Directions for this task: Please give back each entry below unaltered, leaving the pictures out.

*** Block opens ***

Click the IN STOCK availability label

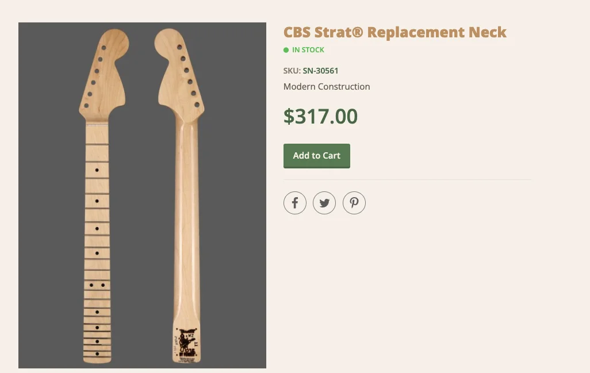tap(308, 50)
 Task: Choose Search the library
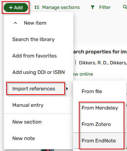[33, 39]
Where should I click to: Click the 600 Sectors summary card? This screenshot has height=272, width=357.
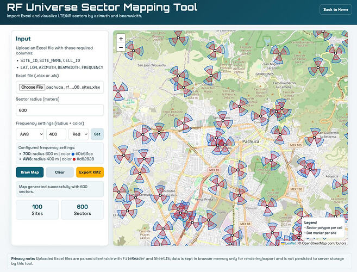coord(82,210)
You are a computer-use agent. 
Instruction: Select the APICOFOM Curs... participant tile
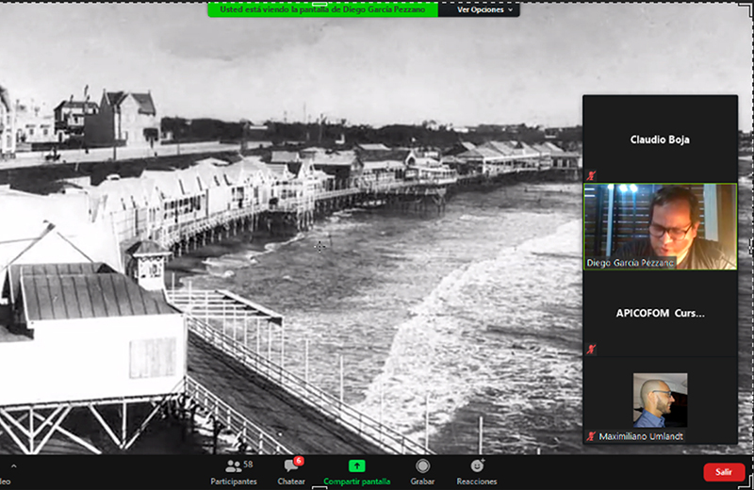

*** Block closes ***

Exercise solution:
Click the IN STOCK availability label

tap(308, 50)
 Task: Choose Search the library
[33, 39]
Where should I click to: Click the 600 Sectors summary card? This screenshot has height=272, width=357.
coord(82,210)
You are a computer-use agent. 
Instruction: Select the APICOFOM Curs... participant tile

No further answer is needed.